В конце концов она вернулась в купе и в отчаянии забросила томик на багажную полку, за лежавшие там одеяла. И задремала, не переставая и во сне чувствовать отвратительное соседство книги.
…Она добралась до Юрмалы, забрала дочь, вернулась в Москву. А книга как-то забылась, как забылась и та вагонная ночь, и молчаливая латышская пара, с которой она тогда ехала.
Репетиция
1.
Из-за множества лестниц с начищенными латунными перилами в облике гостиницы было что-то корабельное. И это сходство усиливала вереница флагштоков перед входом.
Мебель в номере, изготовленная из светлого дерева, как бы побелевшего от соли и солнца, тоже создавала ощущение морского путешествия: вроде просторной каюты.
Это была из тех дорогих гостиниц, где в лифтах и туалетах всегда играет тихая приятная музыка.
Они побросали дорожные сумки, съели в баре по слоеному треугольничку, полюбовались с террасы видом ночного залива, похожего в расплывшихся по воде разноцветных огнях на развернутый дамский веер, и зашли в салон.

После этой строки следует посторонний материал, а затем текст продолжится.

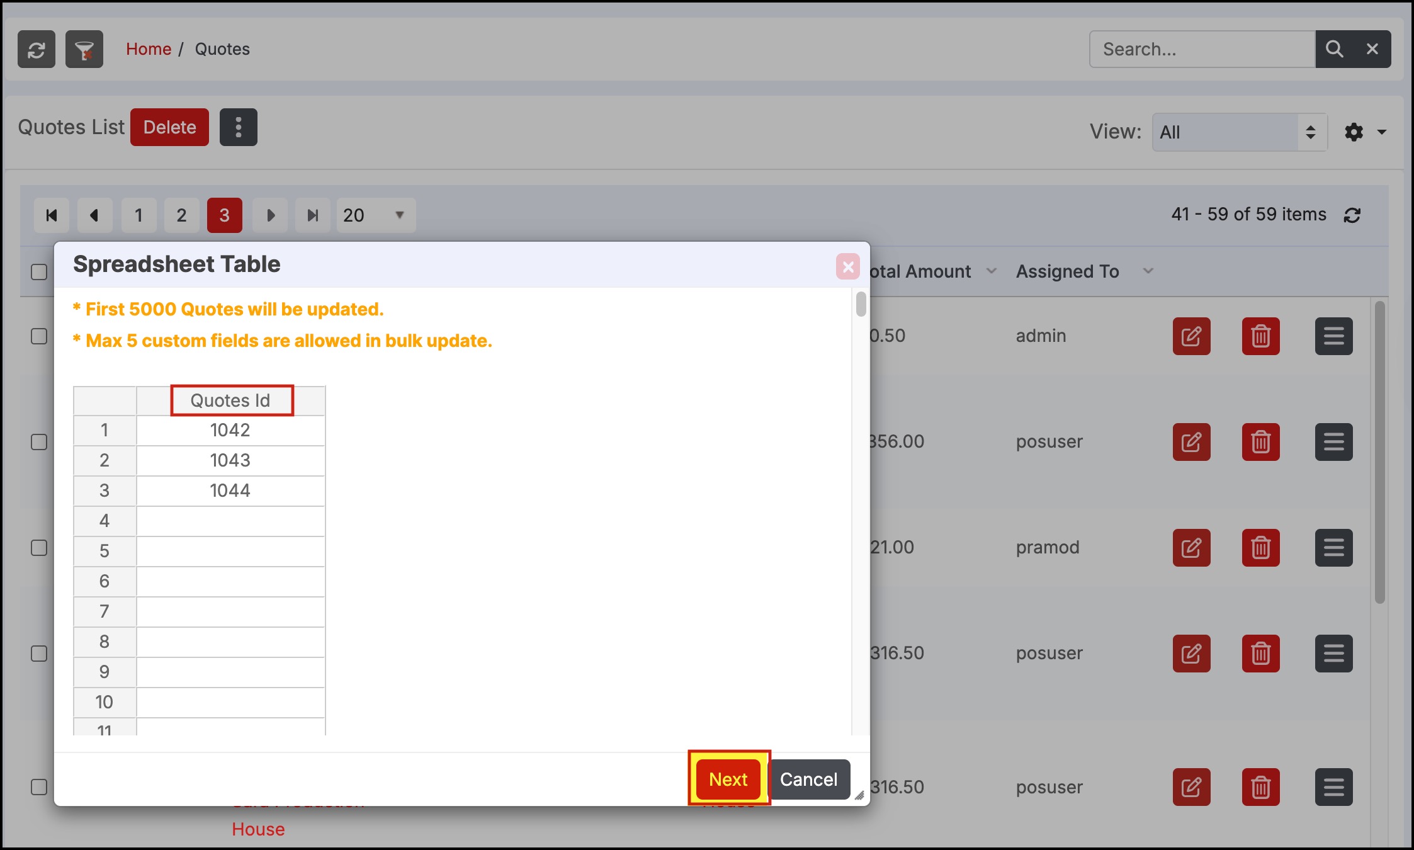
Task: Click the edit icon in the admin row
Action: pyautogui.click(x=1191, y=336)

Там перед пустыми диванами и креслами уже играли нанятые гостиницей музыкантши, скрипка и фортепьяно.
Из керамической кадки торчало растение с крупными листьями, украшенными светлым желтоватым рисунком, похожим на рентгеновские ребра.
На диване под горевшим бра сидела одиноко девушка с таким тонким лицом, что, когда она поворачивалась в профиль, у нее просвечивал носик.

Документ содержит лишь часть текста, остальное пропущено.